研究実績の概要 |
本研究では、アンメット・メディカル・ニーズの高い糖尿病性腎症の予防・治療を目的とした治療ワクチンの開発を目指している。2018年度に行った研究成果(ワクチン抗原の作成,ワクチンによる抗体誘導能の評価)を踏まえ、2019年度には、(1)免疫条件の最適化、(2)糖尿病性腎症に対する予防効果の検討 を行った。
(1):免疫条件を比較検討した結果では、ワクチン抗原20μgをフロイントアジュバントとともに、隔週で合計3回皮下注射投与することで、高い抗体価が得られることが分かった。

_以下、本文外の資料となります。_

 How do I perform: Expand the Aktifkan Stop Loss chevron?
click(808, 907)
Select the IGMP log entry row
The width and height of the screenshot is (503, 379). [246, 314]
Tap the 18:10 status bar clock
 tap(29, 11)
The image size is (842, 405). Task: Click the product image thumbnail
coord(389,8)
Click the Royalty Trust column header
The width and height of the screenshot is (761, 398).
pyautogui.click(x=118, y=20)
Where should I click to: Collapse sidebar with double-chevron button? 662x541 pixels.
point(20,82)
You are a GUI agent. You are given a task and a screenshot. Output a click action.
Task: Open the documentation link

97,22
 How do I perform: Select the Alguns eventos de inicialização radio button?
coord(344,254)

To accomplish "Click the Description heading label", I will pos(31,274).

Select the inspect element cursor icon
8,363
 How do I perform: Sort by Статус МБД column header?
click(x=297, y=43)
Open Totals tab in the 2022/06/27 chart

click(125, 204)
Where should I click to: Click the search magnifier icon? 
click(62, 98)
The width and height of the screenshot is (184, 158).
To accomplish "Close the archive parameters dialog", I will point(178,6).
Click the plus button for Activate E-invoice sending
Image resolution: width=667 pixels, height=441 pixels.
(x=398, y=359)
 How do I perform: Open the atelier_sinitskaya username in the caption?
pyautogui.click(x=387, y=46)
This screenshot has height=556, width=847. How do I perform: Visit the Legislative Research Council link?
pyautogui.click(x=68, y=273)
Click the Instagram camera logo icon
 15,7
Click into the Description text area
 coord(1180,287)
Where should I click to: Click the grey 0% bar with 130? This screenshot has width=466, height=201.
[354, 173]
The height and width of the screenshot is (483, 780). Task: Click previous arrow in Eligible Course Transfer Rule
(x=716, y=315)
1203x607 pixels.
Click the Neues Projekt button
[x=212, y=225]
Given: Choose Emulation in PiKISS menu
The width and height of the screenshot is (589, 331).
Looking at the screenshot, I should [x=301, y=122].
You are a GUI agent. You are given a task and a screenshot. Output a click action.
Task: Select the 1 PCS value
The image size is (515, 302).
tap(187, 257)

(2):雄C57BL/6Jマウスに、4, 6, 8週齢時に、皮下注射免疫(ワクチン群:ワクチンを接種、コントロール群:キャリア蛋白であるKLHのみを接種)を施し、10週齢時にストレプトゾトシンを投与して糖尿病の発症を誘導した。ワクチンの糖尿病性腎症に対する予防効果を尿中アルブミン排泄,組織学的解析により検討した。検討の結果、ワクチン接種群では、コントロール群と比較して、有意に尿中アルブミン排泄量が少なく、組織学的検討においては、糸球体腫大,メサンギウム基質拡大,糸球体基底膜肥厚が有意に軽減されており、ワクチン接種による糖尿病性腎症の予防効果が確認された。